__MATERIAL FOR THE TASK__
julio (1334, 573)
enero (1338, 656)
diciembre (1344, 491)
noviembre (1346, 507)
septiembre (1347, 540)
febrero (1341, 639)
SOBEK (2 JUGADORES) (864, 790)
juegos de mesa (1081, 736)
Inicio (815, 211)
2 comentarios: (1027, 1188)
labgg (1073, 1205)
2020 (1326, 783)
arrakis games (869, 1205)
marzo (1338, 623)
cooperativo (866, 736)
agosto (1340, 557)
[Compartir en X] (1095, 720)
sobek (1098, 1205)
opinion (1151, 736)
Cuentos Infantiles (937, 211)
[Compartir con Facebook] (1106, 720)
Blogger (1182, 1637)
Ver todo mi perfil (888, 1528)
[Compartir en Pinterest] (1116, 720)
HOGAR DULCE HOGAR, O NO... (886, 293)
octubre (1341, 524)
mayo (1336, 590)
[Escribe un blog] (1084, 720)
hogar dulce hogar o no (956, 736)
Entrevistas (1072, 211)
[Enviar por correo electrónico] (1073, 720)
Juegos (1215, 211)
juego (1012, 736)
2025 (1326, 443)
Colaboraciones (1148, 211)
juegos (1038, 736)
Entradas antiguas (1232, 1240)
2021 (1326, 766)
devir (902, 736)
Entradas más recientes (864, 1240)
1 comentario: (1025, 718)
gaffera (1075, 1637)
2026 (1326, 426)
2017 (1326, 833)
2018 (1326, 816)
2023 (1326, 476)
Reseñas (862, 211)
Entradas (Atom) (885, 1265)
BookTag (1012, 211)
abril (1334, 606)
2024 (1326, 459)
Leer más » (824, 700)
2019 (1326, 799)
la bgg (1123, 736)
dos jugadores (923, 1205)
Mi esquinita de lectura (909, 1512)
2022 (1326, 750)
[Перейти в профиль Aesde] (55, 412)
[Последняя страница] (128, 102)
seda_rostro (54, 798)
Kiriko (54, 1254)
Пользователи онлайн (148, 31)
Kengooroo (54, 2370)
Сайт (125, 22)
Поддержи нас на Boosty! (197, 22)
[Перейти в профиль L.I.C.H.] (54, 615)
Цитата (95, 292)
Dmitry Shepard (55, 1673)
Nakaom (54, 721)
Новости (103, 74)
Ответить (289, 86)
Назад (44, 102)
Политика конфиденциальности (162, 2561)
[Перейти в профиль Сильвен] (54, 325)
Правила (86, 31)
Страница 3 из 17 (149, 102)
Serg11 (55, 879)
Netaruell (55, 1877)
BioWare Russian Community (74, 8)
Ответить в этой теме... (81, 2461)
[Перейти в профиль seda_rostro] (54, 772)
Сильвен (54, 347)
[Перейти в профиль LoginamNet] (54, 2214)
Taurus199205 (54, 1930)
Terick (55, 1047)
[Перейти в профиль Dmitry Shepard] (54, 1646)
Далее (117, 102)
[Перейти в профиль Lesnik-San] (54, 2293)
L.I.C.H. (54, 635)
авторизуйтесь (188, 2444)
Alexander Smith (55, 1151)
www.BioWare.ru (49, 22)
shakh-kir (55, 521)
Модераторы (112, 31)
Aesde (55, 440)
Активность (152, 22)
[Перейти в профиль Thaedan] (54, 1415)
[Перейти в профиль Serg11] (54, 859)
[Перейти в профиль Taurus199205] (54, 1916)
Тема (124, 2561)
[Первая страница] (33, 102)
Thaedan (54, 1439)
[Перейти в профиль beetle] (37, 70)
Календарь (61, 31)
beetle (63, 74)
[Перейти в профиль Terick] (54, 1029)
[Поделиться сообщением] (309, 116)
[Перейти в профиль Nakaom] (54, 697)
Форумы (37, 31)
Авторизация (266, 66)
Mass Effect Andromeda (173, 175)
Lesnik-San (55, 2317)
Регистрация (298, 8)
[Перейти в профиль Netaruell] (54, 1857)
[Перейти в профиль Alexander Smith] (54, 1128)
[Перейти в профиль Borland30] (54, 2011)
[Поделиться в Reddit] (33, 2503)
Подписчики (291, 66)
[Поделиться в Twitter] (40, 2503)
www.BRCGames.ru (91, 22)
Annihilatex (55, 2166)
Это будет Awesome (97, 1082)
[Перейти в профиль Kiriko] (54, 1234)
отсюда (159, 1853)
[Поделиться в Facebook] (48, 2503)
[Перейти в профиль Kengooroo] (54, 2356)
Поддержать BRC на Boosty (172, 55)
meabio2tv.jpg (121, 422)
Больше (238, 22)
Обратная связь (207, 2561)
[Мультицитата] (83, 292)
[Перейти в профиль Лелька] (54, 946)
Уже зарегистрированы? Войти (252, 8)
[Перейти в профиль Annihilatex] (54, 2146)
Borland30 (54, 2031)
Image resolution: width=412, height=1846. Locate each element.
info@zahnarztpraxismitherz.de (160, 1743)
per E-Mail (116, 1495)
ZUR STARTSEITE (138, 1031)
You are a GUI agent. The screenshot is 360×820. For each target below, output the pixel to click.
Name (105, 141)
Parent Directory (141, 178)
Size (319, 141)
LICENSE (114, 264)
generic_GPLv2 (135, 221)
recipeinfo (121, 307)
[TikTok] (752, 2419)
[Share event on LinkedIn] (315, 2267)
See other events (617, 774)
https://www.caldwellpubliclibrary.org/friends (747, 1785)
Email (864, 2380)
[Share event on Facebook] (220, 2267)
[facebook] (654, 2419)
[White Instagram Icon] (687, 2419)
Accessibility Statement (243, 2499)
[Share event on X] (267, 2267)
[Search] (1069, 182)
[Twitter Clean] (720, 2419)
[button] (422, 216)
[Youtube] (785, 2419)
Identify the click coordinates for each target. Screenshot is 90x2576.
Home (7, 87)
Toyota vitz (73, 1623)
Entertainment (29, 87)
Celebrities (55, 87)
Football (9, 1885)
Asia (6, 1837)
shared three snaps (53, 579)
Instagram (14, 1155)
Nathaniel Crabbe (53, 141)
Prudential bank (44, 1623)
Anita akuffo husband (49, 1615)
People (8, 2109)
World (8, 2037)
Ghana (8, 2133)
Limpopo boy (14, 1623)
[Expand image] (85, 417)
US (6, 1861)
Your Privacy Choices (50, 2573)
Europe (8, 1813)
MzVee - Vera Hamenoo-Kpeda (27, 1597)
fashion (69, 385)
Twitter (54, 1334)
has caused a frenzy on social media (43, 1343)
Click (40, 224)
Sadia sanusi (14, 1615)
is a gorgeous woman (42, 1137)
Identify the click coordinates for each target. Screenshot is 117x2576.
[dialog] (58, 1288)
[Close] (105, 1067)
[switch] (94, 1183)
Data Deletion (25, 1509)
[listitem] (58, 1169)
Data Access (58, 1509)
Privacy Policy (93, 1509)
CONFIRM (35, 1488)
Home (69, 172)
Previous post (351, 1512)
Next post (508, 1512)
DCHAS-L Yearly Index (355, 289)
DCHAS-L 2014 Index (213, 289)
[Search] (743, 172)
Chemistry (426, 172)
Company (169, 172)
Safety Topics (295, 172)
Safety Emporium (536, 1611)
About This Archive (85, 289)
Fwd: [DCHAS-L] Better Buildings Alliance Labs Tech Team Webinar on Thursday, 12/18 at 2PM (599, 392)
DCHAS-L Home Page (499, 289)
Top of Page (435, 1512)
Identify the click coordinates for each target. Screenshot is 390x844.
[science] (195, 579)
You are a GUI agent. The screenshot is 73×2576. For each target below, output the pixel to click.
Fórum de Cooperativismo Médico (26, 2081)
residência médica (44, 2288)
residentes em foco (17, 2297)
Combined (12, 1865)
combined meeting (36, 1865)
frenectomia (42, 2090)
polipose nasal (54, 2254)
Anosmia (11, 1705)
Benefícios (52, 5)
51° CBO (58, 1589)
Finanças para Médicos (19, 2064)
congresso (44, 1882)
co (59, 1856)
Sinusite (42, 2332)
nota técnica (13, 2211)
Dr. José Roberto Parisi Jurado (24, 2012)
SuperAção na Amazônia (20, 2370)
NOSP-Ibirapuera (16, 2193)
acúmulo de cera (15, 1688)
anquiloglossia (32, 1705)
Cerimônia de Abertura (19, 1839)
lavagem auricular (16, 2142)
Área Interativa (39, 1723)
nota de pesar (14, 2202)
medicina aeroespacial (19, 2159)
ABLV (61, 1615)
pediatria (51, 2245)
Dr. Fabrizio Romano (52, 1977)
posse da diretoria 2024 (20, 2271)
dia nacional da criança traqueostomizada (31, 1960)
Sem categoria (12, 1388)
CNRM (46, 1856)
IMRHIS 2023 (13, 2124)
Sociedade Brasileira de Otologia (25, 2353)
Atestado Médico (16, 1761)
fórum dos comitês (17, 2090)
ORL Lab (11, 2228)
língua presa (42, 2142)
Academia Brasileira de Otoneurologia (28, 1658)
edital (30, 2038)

__ASSIGNMENT__
There is a line with "Назад (44, 102)" and a line with "[Перейти в профиль seda_rostro] (54, 772)" above. Copy exactly those two lines and all lines between them, with nothing else.

__FINAL ANSWER__
Назад (44, 102)
Политика конфиденциальности (162, 2561)
[Перейти в профиль Сильвен] (54, 325)
Правила (86, 31)
Страница 3 из 17 (149, 102)
Serg11 (55, 879)
Netaruell (55, 1877)
BioWare Russian Community (74, 8)
Ответить в этой теме... (81, 2461)
[Перейти в профиль seda_rostro] (54, 772)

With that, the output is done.